Saved data entries:
|---|
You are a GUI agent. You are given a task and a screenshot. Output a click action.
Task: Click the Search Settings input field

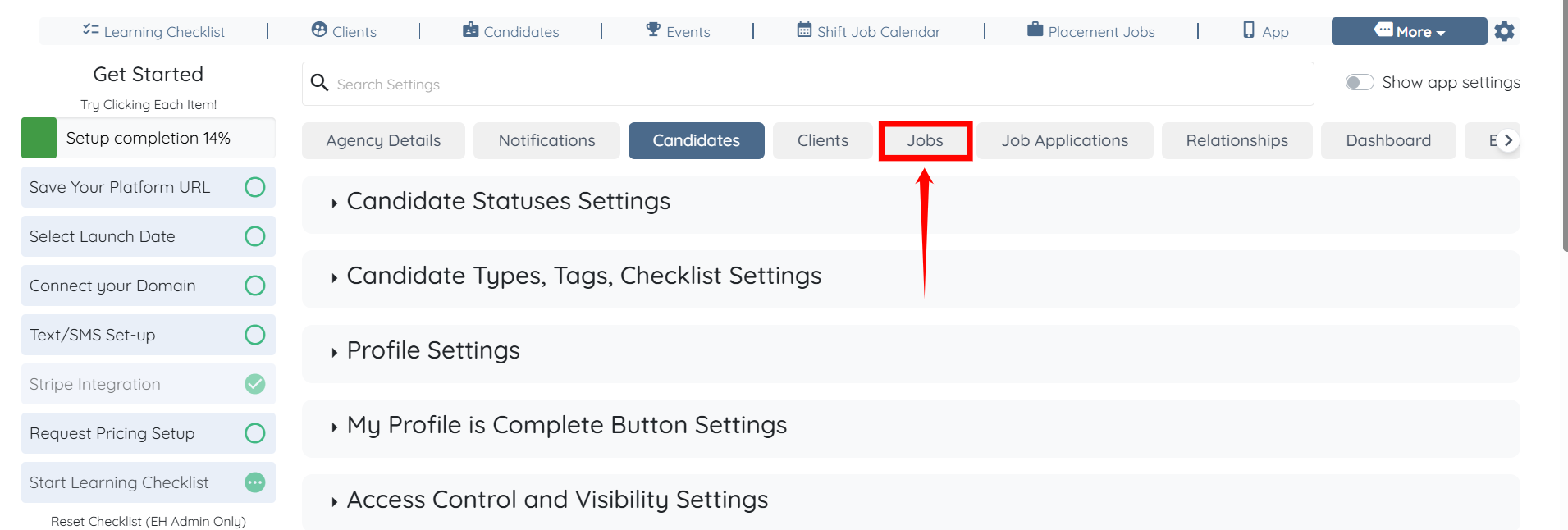[807, 84]
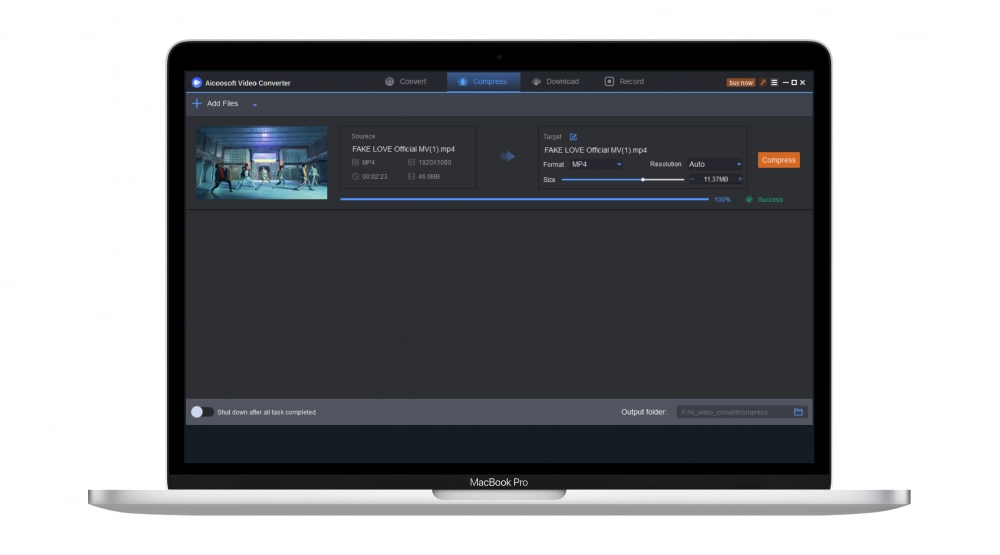Screen dimensions: 1000x555
Task: Click the edit icon next to Target
Action: pyautogui.click(x=573, y=137)
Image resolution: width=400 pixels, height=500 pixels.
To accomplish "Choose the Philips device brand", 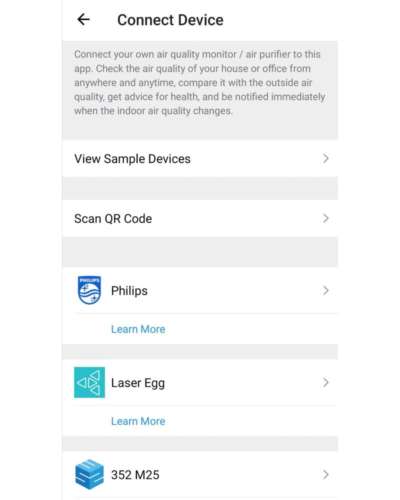I will tap(129, 291).
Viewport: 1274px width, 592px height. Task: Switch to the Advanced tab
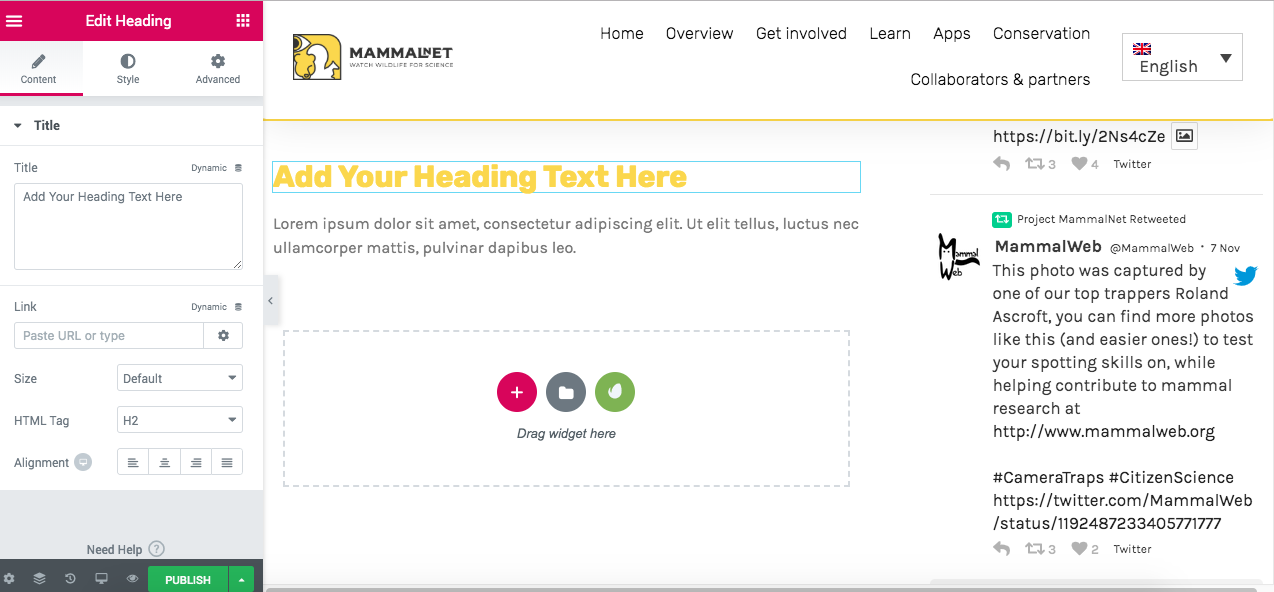(x=217, y=69)
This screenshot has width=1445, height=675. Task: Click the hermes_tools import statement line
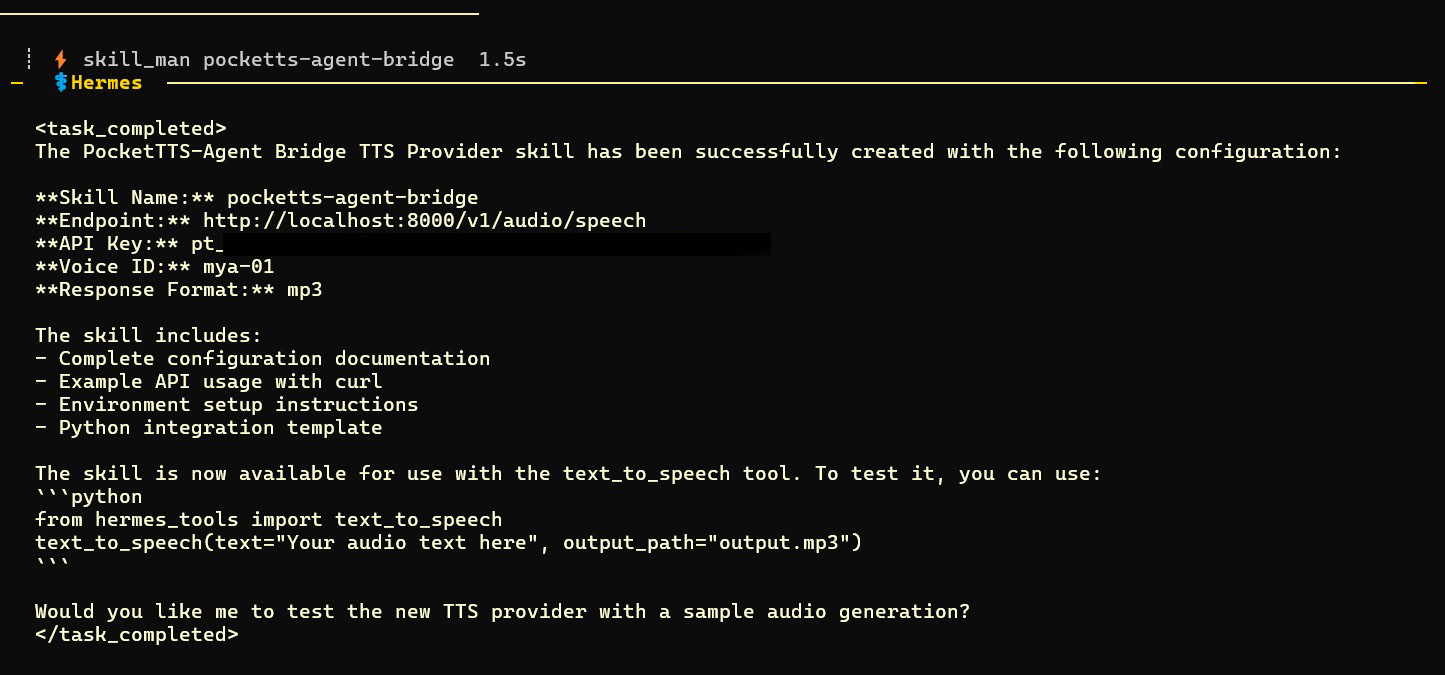pos(268,520)
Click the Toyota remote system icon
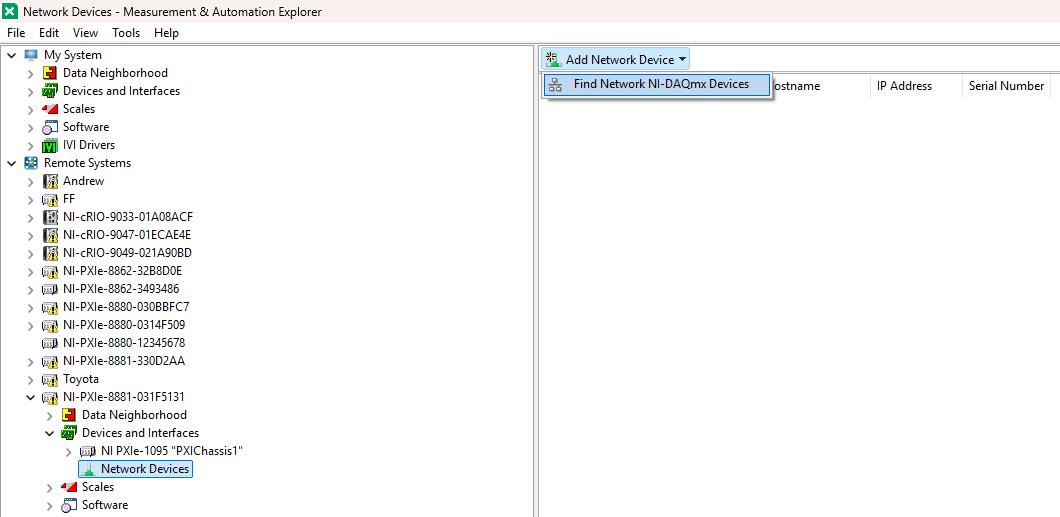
|---|
What you have to do: With the pictures left out, give again exactly the lines from the one that contains "Viewport: 1274px width, 592px" through the final line of the data above.

Solved exercise:
Viewport: 1274px width, 592px height. Task: Switch to the Advanced tab
(x=217, y=69)
This screenshot has width=1445, height=675. Task: Click the hermes_tools import statement line
pos(268,520)
Click the Toyota remote system icon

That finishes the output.